ANNOUNCING the 25th Anniversary Hook Winners!
We had 317 hooks submitted to our writers’ contest, and these 25 are our winners:
Suzanne Anderson, Debbie Ashley, Hilary Bernstein, Peggy Bodde, Susan Brehmer, Kurt Bubna, Karen Bucci, Jolyn Canty, Jessica Ferguson, Katharine Ivey, Erin Kahn, Laura Kestner, Wendy L. Macdonald, Paul McCullough, Erin Mifflin, Vina Bermudez Mogg, Marilyn Nutter, Krysta Peterson, Kathy Phillips, Eva Priest, Cynthia Roemer, Evelyn Sherwood, Jill R Stanton, Carol Van Der Woude, Stacey Weeks
Congratulations to each of you. You’ll be receiving an email with details about sending in your proposal.
Memorial Day is the one day we pause to remember those who gave their lives pursuing freedom for all us. And we do remember with deep thankfulness. However, Memorial Day also marks the beginning of summertime for many of us. Kids home from school. Vacations planned and taken. A break in the normal routine of the other nine months and, unfortunately, no lack of deadlines for the writer.
I thought it would be great if you could share some of the tips, tricks and hacks you use to keep writing despite travel and bored children. Use the comments to share with the writing community how you stay on track.
Here are a few of things I used to do when I had kids home and writing deadlines:
• Accountability— I have been part of a critique group for more than twenty-five years. Back in the day, we kept each other accountable in spite of those lazy, hazy, crazy days.
• Quiet time— I avoided the frantic schedule some parents kept with kids. Ours had to chose between activities– they couldn’t do it all. Plus we insisted on them spending time doing quiet hobbies for a small part of the day.

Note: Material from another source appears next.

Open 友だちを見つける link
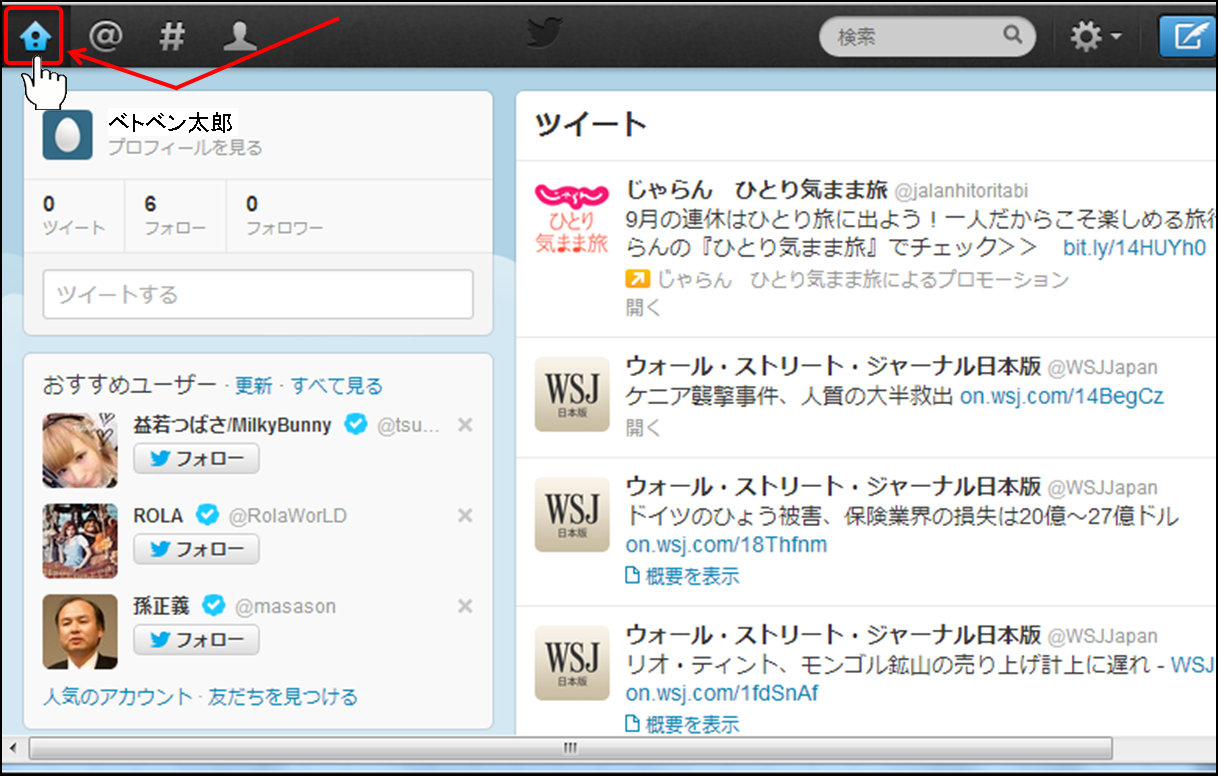Screen dimensions: 1218x776 coord(283,697)
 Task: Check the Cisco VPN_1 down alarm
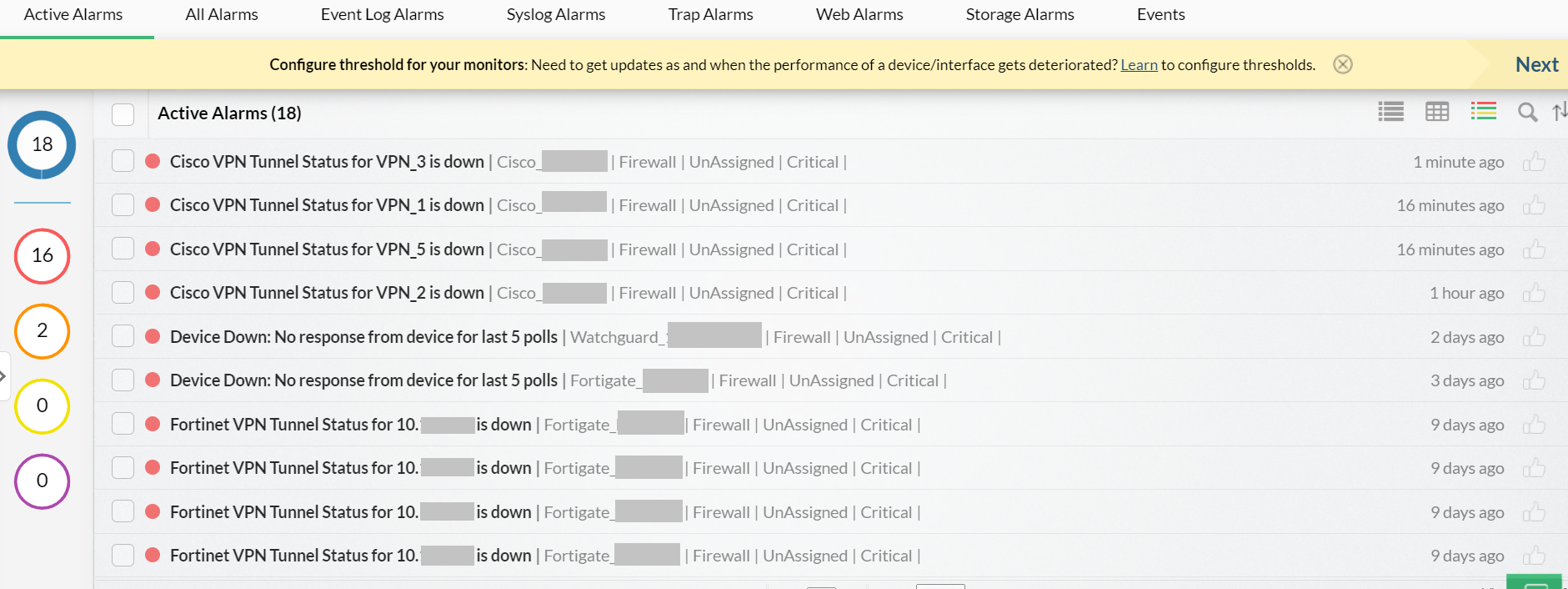[x=123, y=204]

My eldest daughter now credits this time for her love of music. We bought all the Disney animated music books for her and she loved playing these favorite songs on her flute and later her oboe (the instrument that accounted for her eventual scholarship to Biola). Our youngest daughter wrote and painted. Our son? Well. . . video games, but they loved this time and it allowed me time to write.
• Save your site research for summertime. The family will love to participate in researching sailing ships, marine life, historic settings, museums, and new places. Have them jot down details for you to use. They’ll notice entirely different things than you will.
• Enjoy these days in the midst of writing. They go so fast. I wish I could groan about kids home for three months all over again.
So, how do you work with the changed schedule of summertime when you have books to write? Help us out.